No one among the literati, in the correct sense of the term literate is likely not to have read about love or seen lovers in action as they appear on the big screen. The land’s epics are replete with episodes of love-making by both divinity and mortals. Philosophically, lovers don’t have to come face to face but they can occupy the vast space in their hearts as it were. Many poets, in fact countless of them have written their lines in virtually every language spoken, with or without captive script, portraying love in abstract terms and the plight of the two parties in different moods, both excitingly happy and depressingly sad. The famed British poet has been quoted as saying that it is better to have loved and lost than not to have loved at all. The poet-fraternity in all regions of the world seem to agree that love is a many splendored thing. Taking the phenomenon called love on a wider trajectory, the expression that all is fair in war and love, one is prompted to modify the oft-quoted line deleting the word war. To avoid getting lost while writing about love, this column takes a peek at only whatever happens between two genders as they love.

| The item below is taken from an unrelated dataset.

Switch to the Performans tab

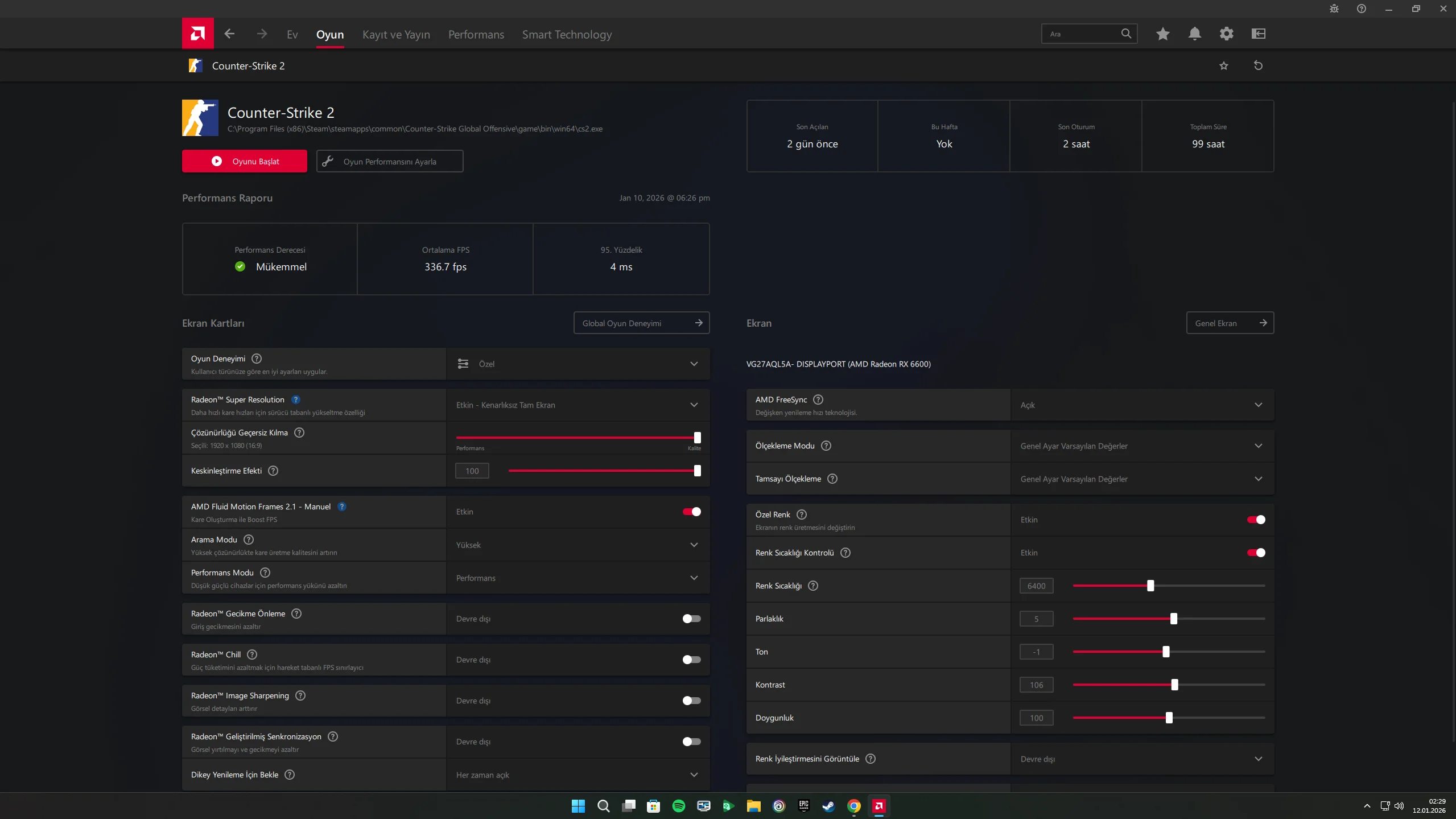[476, 35]
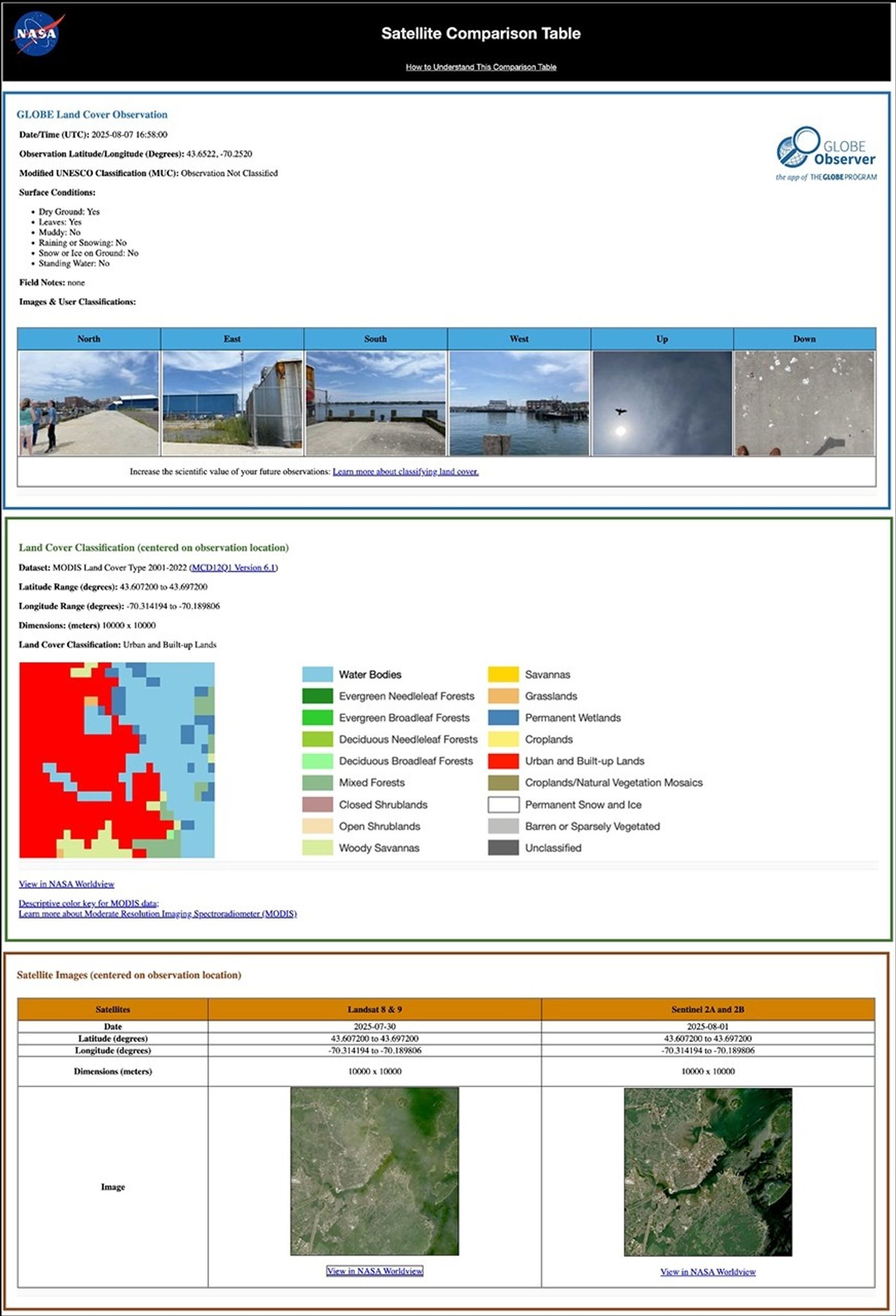Select the North observation photo
Screen dimensions: 896x1316
coord(89,402)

Thanks to advances in electronics, even love gets a kick-start in a wireless system. Otherwise, it all begins with looks, then likes, …. then longing and finally possessing, the sequence seeming to begin and end in a jiffy. Concluding a narrative centred on love between a man and a woman with the words “They married and lived happily ever after” has suffered a time-warp in our times, given the rising number of reports in the media on the two players parting company for different reasons.
A Minister in the current Cabinet of Government of Karnataka, who accepted the Higher Education portfolio after a bout of initial hiccups, has side-stepped his jurisdiction of official duties and responsibilities while advising girl students of a city college to desist from falling in love. He may very well have spoken about the reality that most love marriages end up in either separation or divorce, even in suicide. His bottom-line that students should concentrate on their studies and take care of their parents is sure to earn the Minister unalloyed love of the parents.
Even the Police have taken a pot-shot at the boys found toying with the game of love. The cops have virtually played a parental role in getting the boys to sport modest-looking hairstyle and give up their outlandish hairdo, by paying for the haircut. In sum, the Minister and the cops featured in this column may have put love in slow lane but the youth may not exactly comply.